-- Begin THE DATA --

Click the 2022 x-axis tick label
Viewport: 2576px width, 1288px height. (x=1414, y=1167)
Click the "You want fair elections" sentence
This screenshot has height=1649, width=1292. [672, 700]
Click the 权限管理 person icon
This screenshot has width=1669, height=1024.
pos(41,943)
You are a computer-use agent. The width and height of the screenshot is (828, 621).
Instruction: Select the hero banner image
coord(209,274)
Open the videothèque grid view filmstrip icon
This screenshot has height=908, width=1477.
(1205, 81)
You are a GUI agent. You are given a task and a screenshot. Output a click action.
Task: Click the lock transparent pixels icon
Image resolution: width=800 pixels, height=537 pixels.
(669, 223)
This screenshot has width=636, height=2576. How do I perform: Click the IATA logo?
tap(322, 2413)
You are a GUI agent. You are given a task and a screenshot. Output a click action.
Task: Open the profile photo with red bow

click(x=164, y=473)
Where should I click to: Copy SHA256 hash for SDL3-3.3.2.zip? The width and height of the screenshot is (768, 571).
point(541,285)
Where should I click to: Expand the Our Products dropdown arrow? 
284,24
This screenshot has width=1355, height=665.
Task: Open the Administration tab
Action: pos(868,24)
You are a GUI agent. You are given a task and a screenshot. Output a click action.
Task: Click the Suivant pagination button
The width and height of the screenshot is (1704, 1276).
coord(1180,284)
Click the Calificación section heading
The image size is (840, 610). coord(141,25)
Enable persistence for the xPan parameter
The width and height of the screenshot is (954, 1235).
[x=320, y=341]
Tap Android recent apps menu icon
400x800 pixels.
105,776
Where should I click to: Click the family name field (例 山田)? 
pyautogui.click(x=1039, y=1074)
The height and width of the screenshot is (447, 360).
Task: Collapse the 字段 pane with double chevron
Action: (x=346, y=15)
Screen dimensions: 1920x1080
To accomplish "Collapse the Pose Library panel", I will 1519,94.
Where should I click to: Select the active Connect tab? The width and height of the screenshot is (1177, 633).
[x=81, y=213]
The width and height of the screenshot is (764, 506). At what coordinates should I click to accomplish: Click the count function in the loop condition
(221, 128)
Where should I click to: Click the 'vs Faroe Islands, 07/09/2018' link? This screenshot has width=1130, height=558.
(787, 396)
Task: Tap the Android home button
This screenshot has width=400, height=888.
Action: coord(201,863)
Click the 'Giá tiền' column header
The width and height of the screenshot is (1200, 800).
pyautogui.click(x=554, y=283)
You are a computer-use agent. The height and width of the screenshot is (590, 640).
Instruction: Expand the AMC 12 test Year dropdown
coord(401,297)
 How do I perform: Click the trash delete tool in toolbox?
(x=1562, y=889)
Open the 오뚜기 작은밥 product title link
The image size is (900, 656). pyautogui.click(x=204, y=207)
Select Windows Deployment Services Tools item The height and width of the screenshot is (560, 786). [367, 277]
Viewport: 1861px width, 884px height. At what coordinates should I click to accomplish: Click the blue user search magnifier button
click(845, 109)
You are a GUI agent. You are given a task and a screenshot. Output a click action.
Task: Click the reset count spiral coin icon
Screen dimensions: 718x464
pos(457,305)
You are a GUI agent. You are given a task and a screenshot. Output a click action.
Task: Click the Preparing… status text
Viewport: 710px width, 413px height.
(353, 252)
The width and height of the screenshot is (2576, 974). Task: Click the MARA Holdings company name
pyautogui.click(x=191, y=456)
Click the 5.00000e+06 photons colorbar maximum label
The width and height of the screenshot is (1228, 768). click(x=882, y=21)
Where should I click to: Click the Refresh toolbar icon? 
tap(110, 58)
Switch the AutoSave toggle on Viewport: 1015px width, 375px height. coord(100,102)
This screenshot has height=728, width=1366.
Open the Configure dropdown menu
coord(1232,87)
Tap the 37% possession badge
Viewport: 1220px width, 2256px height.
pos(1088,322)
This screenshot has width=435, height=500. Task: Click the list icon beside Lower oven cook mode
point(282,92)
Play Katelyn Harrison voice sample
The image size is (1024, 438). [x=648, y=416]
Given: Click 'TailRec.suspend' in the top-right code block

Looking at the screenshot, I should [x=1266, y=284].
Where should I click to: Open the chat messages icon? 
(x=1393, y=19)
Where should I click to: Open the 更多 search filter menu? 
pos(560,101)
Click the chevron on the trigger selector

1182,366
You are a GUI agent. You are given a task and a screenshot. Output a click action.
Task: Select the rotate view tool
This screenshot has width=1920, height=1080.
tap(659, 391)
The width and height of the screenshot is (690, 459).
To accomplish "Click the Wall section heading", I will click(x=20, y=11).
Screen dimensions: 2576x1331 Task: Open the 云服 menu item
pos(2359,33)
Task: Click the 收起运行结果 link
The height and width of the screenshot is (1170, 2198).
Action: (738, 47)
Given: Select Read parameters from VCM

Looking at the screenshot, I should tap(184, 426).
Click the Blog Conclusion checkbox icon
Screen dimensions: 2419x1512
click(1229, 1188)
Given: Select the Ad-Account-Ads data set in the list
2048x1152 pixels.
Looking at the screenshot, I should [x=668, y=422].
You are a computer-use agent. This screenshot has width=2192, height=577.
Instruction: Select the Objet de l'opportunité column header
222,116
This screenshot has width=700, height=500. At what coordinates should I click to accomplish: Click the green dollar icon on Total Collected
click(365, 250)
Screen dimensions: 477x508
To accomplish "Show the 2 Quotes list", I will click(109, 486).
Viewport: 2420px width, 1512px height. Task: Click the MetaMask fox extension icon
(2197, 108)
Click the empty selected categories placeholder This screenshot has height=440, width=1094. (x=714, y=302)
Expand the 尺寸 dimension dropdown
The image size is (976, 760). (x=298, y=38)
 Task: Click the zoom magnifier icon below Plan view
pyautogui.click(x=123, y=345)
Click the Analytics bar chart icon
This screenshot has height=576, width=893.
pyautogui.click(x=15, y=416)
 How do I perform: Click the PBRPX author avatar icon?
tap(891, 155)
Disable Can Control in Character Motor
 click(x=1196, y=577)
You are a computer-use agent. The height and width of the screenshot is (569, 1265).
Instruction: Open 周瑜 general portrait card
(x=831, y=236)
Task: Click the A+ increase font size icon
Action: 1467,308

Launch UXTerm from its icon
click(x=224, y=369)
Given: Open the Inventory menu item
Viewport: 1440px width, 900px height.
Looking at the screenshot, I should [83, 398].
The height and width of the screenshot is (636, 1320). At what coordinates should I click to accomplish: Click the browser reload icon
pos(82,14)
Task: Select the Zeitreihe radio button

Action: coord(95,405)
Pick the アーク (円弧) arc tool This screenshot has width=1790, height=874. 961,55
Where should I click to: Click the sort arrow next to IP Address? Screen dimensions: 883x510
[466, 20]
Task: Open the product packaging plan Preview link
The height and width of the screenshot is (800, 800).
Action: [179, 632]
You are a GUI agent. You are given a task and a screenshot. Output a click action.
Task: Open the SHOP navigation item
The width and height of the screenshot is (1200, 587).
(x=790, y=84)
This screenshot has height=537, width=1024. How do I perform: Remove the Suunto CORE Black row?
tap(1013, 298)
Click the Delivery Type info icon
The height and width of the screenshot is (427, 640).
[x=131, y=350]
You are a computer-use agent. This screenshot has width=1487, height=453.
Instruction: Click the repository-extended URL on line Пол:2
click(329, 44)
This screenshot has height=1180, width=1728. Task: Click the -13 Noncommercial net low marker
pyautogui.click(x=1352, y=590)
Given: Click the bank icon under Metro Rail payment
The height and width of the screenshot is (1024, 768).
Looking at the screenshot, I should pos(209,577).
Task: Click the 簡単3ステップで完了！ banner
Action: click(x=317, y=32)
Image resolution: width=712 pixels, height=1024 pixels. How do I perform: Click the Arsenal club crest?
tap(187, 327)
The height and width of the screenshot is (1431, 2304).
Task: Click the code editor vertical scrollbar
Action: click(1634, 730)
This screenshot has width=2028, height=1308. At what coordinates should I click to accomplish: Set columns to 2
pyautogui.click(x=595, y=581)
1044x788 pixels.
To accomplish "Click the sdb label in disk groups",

-- End THE DATA --

## PROBLEM DETAILS:
Collect every line in the records above that contains the string "Instruction", and copy each one out in full. Case counts, so match capital and lowercase letters exactly.

## EXERCISE OUTPUT:
Instruction: Select the hero banner image
Instruction: Expand the AMC 12 test Year dropdown
Instruction: Select the Objet de l'opportunité column header
Instruction: Open 周瑜 general portrait card
Instruction: Click the repository-extended URL on line Пол:2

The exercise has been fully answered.